* **EXCERPTED PASSAGE**
While it is unknown if this buying is a last-ditch attempt to prevent the price of BTC from breaking lower, the buying has thus far managed to keep the price of BTC above $17,500 in a week that saw the dollar take out all other currencies, which is a remarkable feat.
However, the price of BTC is still not out of the woods yet and the coming weeks could still be precarious as the price of BTC looks for more conviction on its next move. This is especially true since one metric, the NUPL, has turned back lower after a small recovery since June.
BTC NUPL Suggests More Downside Possible
The BTC NUPL (Net Unrealized Profit/Loss) looks at the difference between Unrealized Profit and Unrealized Loss to determine whether the network is currently in a state of profit or loss.
A value above zero indicates that the network is in a state of net profit, while a value below zero indicates that the network is in a state of net loss.
As can be seen in the below diagram, the chart has turned to move down again after rising since June. While the metric starts dipping again, comparing it with previous cycles shows that there is still some way to go before the BTC network experiences a similar drawdown compared with the 2015 and 2019 bear cycles, where the maximum pain was at levels of between -0.5 to -0.7. The current pain level is at around the -0.2 region, which means we may have some room to roam lower before hitting the previously seen turnaround levels for the entire network of holders.
Miners Seen Selling ETH Post Merge
Meanwhile, as BTC decides on a direction, the dust around ETH and its new PoS model seems to be settling well. However, miners who previously were mining on the old PoW network have been selling their remaining stash of ETH. According to onchain metrics, miners were seen disposing of at least 16,000 ETH since the Merge, with around 245,000 ETH left in the accumulated balance of all the miners, some of which could possibly continue to be sold in the event these miners need cash to fund their new mining ventures into other coins. However, there is no way of knowing if miners will sell the remaining balance as they could also stake their remaining ETH to earn rewards.
Regardless, this should not be a deterrent for ETH’s price as 245,000 ETH is a small fraction of the total supply of ETH, which is around 119 million. But should a coordinated attack on ETH’s price be initiated by anti-fans, it is possible to bring the price of ETH lower temporarily due to the negative macro-economic environment.
Could Miners Start Favoring DOGE?
As miners search for new coins to mine, the positive addition of mining power could benefit other PoW blockchains as this could increase the number of market makers to play up the price of other PoW chains. DOGE could possibly be one such beneficiary, as its price increased more than 20% in the past week even when other cryptos had trouble finding a footing.
Accumulation activity on DOGE has picked up last week, as the number of addresses holding between 100 million to 1 billion units of DOGE has increased by 5.13% over just last week alone. Reports cite this increase to be caused by 6 new whales who scooped up around 620 million units of DOGE.
As we have seen before in XRP, should such high volume accumulation continue, it could bode well for DOGE’s price in time to come.
Other than new whales buying DOGE, another whale added some BTC as well. MicroStrategy said that it has bought another 301 BTC at the average price of $19,851, paying around $6 million for them. This brings their total BTC holdings to exactly 130,000 units, acquired for an average price of $30,639 per coin.
Events last week are suggesting that even as the traditional markets burn, crypto whales are adding to their portfolios. Activities in the crypto market in the coming weeks should thus be closely monitored to see if an eventual breaking away of the correlation with stocks could materialise. The other end of the spectrum could be that margin calls in the event of another large dip in traditional markets could ripple through to the crypto market as strings of long liquidations set off a domino effect.

* **WHAT THE EXERCISE ASKS**
Please output, word for word, the part of the crypto market commentary that begins at the words "Regardless, this should" and stops after "Start Favoring DOGE?".

* **MATERIAL PROVIDED**
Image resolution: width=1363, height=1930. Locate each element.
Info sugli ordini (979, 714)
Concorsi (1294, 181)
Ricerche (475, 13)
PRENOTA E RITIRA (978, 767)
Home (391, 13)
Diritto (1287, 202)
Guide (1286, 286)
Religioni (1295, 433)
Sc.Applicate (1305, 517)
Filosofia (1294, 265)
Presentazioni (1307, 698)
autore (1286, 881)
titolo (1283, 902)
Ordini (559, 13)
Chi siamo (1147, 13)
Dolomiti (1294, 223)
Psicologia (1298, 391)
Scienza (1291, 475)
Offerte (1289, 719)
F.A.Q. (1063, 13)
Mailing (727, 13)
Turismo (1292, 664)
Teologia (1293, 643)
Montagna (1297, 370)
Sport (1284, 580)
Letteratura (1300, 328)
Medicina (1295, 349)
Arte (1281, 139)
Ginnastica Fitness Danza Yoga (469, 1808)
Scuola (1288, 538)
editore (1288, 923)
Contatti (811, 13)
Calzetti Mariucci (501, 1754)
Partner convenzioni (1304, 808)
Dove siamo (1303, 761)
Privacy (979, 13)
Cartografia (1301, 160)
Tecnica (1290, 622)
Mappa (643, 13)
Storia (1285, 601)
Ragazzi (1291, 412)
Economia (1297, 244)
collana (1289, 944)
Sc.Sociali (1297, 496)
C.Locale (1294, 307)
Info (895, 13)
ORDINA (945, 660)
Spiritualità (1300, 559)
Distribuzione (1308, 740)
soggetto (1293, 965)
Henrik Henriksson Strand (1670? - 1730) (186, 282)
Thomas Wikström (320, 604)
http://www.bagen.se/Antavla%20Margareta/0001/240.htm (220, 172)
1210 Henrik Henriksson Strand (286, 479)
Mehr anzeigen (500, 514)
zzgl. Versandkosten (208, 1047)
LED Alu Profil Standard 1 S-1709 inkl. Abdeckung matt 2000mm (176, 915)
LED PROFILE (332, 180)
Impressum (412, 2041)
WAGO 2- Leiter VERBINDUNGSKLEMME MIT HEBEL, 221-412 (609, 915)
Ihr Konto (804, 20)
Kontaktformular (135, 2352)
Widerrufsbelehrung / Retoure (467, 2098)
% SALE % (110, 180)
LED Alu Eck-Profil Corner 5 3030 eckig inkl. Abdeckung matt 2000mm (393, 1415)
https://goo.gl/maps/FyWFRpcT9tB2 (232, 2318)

* **RESPONSE TO THIS EXERCISE**
Regardless, this should not be a deterrent for ETH’s price as 245,000 ETH is a small fraction of the total supply of ETH, which is around 119 million. But should a coordinated attack on ETH’s price be initiated by anti-fans, it is possible to bring the price of ETH lower temporarily due to the negative macro-economic environment.
Could Miners Start Favoring DOGE?